5I  reserve  the  right  to  consider  individual  cases  in  all  categories outlined above.  I will retain responsibility for individual decisions on deportation of residence class visa holder cases.  …

[25]     Thirdly, while (pursuant to s 7 of the Constitution Act 1986) it was possible that the request for a special direction could have been considered by another Minister, if a decision to decline a request is accepted as apparent bias per se, a person fighting deportation could, by lodging a series of requests, engage in “forum [Minister] shopping” to delay deportation.

(b)      Did the Minister give inadequate consideration to the request?

[26]     Mr Nguyen alleges that the fact that the Minister responded to the request for a special direction within three days demonstrates, when compared with the period of some five weeks before his earlier request was responded to, that the later request was not adequately assessed.14   This is particularly so, it was submitted, in the light of the new matters referred to in the later request.

[27]     This allegation needs to be put in context.  Mr Nguyen filed his application for judicial review (seeking an order setting aside the deportation order) and for an interim order on 1 October 2014, the same day that he lodged his request for a special direction.   The judicial review application was called for mention in this Court on Thursday 2 October, and adjourned for one week to await the Minister’s decision.   Accordingly,  while Mr Nguyen’s counsel should not be criticised for taking urgent steps in his client’s interests, the fact is that the Minister was, by virtue

of the direction in the judicial review proceeding, required to give priority consideration to the request.

[28]     Further, Mr Nguyen is in custody.  This is a further reason for his request for a special direction to be given priority consideration.
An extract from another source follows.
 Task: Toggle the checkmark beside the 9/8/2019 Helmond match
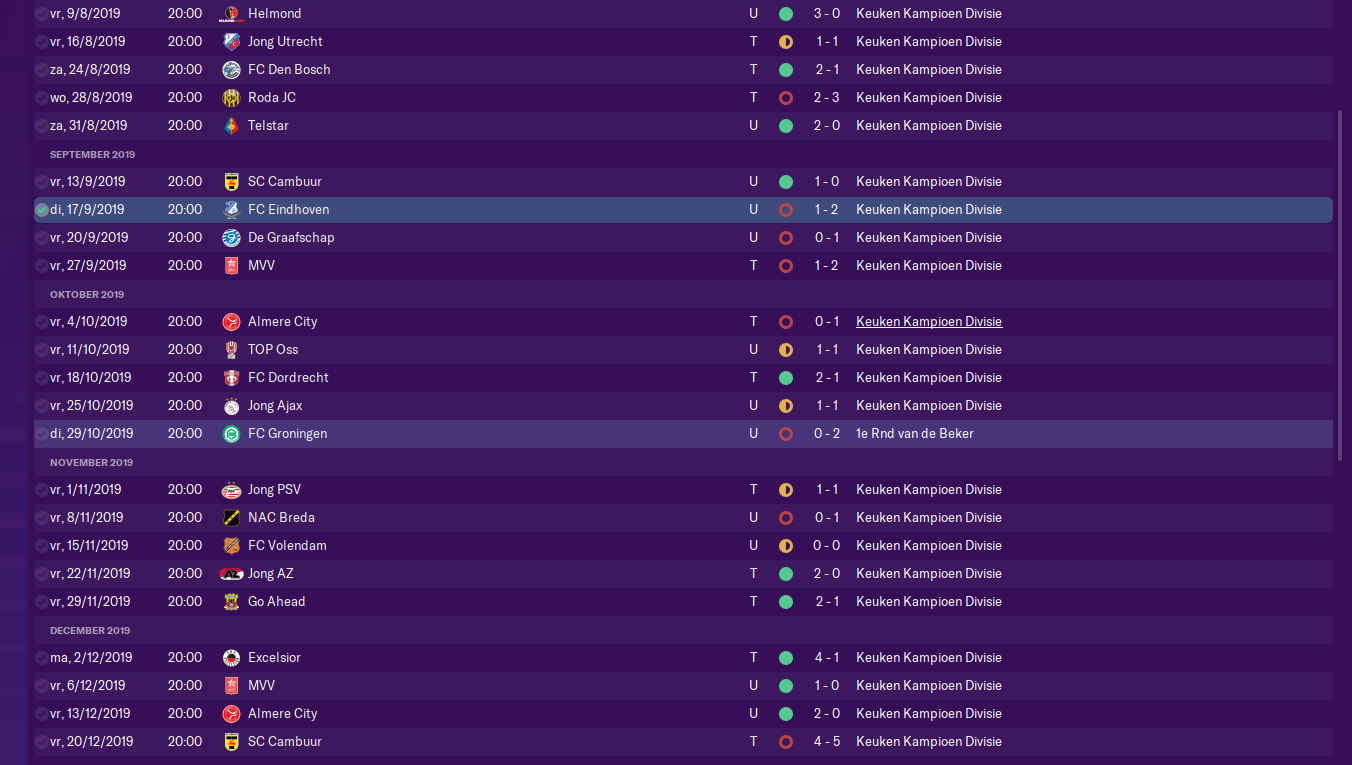[42, 14]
[29]     In any event, I am not persuaded that Mr Nguyen has a respectable chance of succeeding on this allegation.  Notwithstanding the prompt response to the request, there is nothing alleged, or evident from the documents provided to me, that supports the allegation that the Minister could not reasonably have considered the request within three working days.  It must also be borne in mind that pursuant to s 11 of the Act, the Minister was not obliged to consider the request, at all.

(c)      Was the Minister provided with full information?

[30]     The Minister had before him a nine page document comprising Mr Nguy’s representations on behalf of Mr Nguyen (together with supporting documents), and a five page case note prepared by Immigration New Zealand concerning the request for a special direction.   The latter document had attached to it a number of other documents,  including  Mr Nguyen’s  conviction  history,  his  previous  immigration history, and relevant legislation.

[31]     Mr  Nguyen  alleges  that  potentially  all  relevant  information  was  not  put before the Minister.15   Mr Nguy submitted that the Minister was not advised that he had the option (pursuant to s 182 of the Act) to remove or reduce the period of a prohibition on re-entry to New Zealand, and that neither Mr Nguyen’s new relationship and New Zealand born child, nor his recent diagnosis as suffering from hepatitis C were noted as relevant issues.

[32]     As with the previous two matters, I am not persuaded that Mr Nguyen has a respectable chance of succeeding on this allegation.  First, all of the topics referred to by Mr Nguyen are referred to both in the representations to the Minister, and in the case note.  The Minister was provided with copies of relevant legislation, including

s 182.  It cannot be said that the Minister was not fully informed as to all relevant issues.

(d)      Conclusion

[33]     I conclude, therefore, that Mr Nguyen has not satisfied me that he has a respectable chance of establishing clear and cogent evidence that the Minister of Immigration’s  exercise  of  his  power  to  intervene  under  s 378  of  the  Act  was unlawful.  In the circumstances, there are no grounds on which the interim orders he seeks can be made.

Result

[34]     The application for an interim order is dismissed.